Tuesday, March 31, 2015

PORNghost of JANET JACKSON

*Warning: PIRATE RADIO presentation*

It's been well over 11 years since middle America flipped the fuck out over Janet Jackson's tit being exposed to the masses, and in that time, the number of fines for nudity on television have declined. They've declined so much, in fact, that the first fine in 7 years was just handed out to a TV station in Virginia.
According to the National Journal, a salacious picture was shown on screen for all of three seconds, causing an epic freakout.
A Roanoke, Virginia, station accidentally aired a brief pornographic video clip during its evening newscast on July 12, 2012, in a segment on an ex-porn star who was volunteering for a local rescue squad. The station included a 3-second clip from the woman's website of her posing suggestively, but the station says it didn't notice that the site had an explicit video clip in a box on the side of the webpage.
The proposed $325,000 fine of WDBJ Television is the maximum amount possible under the law.

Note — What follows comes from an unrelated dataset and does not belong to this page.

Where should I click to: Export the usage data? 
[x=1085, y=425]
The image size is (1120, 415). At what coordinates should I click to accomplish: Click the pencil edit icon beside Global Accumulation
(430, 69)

Now, before you get excited and start thinking that the dearth of fines in the last seven years is due to people calming the fuck down, it actually has more to do with a bunch of legal mumbo jumbo. 
The FCC has long barred radio and broadcast TV stations from airing indecent material such as curse words and nudity. But for much of the Obama administration, the agency declined to enforce the rules, saying its authority was in legal limbo because of constitutional challenges from broadcasters.
In 2012, the Supreme Court upheld the FCC's authority to police the airwaves for indecent content. The FCC settled cases against two radio stations in 2014, but Monday's ruling is the first action against a TV station since 2008.
Sleep well worrywarts, the FCC is still on the case. Thank goodness, otherwise no one will think of the children.